The Interreligious Initiative for Tropical Forests participated in a joint and collaborative reflection exercise organized by the Faith Network for Climate Justice: Abya Yala, Latin America, and the Caribbean, with the aim of reflecting on the First Conference on the Transition Beyond Fossil Fuels—held April 26–29, 2026 (Santa Marta, Colombia)—and the role of religious leaders in this process, which is essential for addressing the global climate crisis.
As a result of these dialogues, the Faith Network for Climate Justice issued a statement proposing seven fundamental steps to make a just transition possible:
- The just transition process must place at its center the communities historically affected by extractivism and recognize their voices and experiences.
- A just transition goes beyond economic or climate metrics and prioritizes life in these territories. It requires participatory assessments, binding safeguards, and effective mechanisms to prevent harm and ensure reparations.
- It must recognize the equality of knowledge, integrating ancestral knowledge, worldviews, and spiritualities as legitimate foundations for climate decision-making, not as secondary elements.
- It requires governance centered on local communities, where communities have real decision-making power. This involves guaranteeing rights such as self-determination and prior consent, with effective oversight and enforcement mechanisms.
- It implies a structural transformation of the economic and consumption model, challenging extractivism and hyper-consumption. It also acknowledges the historical debt of the Global North and the need for reparations.
- It proposes a comprehensive transition that prioritizes agroecology, local economies, and food sovereignty. Sustainability is built from the ground up, with communities and nature at its core.
- Faith communities are driving an ethical and spiritual transformation that promotes a respectful relationship with life. The aim is to strengthen an eco-spirituality that accompanies a just, solidarity-based transition centered on collective well-being.

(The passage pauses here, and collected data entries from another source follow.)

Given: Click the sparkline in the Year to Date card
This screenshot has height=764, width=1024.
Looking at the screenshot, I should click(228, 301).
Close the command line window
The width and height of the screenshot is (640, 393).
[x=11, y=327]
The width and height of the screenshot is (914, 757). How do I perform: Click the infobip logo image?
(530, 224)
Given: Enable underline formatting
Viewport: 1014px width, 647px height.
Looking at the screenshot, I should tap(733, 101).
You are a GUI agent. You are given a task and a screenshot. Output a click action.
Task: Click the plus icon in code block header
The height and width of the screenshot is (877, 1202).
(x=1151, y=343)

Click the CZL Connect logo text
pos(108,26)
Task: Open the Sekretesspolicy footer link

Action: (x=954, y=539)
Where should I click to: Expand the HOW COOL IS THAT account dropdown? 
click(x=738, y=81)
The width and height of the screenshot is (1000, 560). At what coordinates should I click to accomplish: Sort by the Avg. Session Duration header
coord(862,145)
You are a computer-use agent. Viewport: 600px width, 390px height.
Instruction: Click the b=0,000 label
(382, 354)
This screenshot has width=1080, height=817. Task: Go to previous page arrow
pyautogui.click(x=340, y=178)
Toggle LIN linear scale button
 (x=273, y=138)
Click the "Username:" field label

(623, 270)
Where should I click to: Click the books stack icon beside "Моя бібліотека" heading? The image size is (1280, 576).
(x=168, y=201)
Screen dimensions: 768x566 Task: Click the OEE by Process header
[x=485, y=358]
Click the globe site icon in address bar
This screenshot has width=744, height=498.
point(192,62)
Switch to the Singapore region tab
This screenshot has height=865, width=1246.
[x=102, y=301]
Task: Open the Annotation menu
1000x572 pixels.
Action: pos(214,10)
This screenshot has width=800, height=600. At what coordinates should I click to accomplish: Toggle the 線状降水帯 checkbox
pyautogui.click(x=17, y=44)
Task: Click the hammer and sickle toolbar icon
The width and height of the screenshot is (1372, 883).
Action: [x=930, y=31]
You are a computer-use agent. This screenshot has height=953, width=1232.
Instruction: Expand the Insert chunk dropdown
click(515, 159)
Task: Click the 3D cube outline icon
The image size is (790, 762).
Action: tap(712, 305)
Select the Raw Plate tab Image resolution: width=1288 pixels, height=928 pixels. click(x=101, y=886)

The Faith Network for Climate Justice: Abya Yala, Latin America, and the Caribbean is a coordinating space that emerged in 2022 and is composed of religious and spiritual communities, groups, and organizations committed to climate justice. Its goal is to bring about change and promote resilient actions in the face of the climate crisis, seeking a way of life that respects the sacred value, cycles, and balance of ecosystems.